**Exercise**
The required output is a copy of each line in the material below that includes "will".

----- Available data

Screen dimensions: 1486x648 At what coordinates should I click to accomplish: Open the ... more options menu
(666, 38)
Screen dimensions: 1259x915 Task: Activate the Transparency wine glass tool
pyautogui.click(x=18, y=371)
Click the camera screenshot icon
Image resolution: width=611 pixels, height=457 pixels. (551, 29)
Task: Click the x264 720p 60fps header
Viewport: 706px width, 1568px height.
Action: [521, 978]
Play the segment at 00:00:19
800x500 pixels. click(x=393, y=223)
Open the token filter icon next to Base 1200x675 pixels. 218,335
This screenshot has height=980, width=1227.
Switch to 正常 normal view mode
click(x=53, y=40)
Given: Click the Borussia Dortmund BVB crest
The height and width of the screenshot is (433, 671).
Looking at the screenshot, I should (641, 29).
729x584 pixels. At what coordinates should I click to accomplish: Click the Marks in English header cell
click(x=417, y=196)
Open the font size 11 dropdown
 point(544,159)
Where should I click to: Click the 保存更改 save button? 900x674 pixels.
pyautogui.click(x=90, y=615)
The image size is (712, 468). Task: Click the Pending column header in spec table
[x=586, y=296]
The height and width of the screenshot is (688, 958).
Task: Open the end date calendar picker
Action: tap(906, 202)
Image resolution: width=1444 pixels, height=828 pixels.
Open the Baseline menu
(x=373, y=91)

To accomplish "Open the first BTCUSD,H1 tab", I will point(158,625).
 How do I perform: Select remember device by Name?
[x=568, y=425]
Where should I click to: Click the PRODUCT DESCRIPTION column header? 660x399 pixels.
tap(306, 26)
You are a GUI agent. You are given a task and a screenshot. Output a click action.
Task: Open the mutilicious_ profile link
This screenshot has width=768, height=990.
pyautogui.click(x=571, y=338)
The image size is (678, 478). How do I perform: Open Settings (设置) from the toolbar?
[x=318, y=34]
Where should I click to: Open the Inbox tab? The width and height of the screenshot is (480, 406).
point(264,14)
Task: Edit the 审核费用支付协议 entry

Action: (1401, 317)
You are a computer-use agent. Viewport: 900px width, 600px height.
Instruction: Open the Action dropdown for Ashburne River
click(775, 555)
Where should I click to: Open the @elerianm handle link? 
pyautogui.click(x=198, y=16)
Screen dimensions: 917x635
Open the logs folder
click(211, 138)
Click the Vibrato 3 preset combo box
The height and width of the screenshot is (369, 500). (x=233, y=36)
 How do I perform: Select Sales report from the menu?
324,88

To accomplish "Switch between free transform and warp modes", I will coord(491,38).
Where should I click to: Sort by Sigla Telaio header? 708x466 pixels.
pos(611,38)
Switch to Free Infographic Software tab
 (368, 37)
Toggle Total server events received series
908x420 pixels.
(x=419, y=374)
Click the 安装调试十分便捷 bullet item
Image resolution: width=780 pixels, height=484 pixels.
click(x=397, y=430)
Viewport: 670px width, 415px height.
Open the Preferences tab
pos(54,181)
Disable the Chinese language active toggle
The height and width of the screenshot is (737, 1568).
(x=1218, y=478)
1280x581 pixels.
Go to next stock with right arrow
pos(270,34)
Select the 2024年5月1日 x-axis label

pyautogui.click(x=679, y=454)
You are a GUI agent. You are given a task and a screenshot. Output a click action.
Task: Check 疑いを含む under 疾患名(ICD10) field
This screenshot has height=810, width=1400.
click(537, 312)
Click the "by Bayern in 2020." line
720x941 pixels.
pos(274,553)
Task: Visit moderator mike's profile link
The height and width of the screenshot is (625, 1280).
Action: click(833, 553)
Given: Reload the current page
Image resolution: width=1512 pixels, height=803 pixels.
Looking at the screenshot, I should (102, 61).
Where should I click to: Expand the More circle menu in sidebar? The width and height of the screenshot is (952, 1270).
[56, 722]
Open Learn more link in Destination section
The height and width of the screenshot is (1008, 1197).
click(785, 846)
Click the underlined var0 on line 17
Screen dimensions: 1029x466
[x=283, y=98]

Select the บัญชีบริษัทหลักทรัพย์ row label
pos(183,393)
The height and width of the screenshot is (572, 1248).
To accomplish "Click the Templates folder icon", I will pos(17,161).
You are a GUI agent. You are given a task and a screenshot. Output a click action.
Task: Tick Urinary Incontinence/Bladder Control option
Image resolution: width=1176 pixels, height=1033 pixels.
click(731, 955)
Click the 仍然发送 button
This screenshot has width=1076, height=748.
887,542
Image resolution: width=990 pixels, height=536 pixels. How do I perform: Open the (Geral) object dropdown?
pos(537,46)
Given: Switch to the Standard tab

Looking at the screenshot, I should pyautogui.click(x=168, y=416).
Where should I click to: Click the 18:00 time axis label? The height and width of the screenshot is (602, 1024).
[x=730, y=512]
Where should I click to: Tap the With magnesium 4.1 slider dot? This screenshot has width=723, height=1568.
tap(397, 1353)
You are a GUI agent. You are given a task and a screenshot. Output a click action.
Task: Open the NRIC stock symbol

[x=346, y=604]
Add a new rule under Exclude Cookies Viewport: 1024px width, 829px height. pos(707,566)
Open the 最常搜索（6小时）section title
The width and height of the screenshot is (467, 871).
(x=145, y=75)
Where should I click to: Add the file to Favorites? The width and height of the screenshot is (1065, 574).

----------

**Your solution**
To accomplish "Open the first BTCUSD,H1 tab", I will point(158,625).
To accomplish "Switch between free transform and warp modes", I will coord(491,38).
To accomplish "Click the Templates folder icon", I will pos(17,161).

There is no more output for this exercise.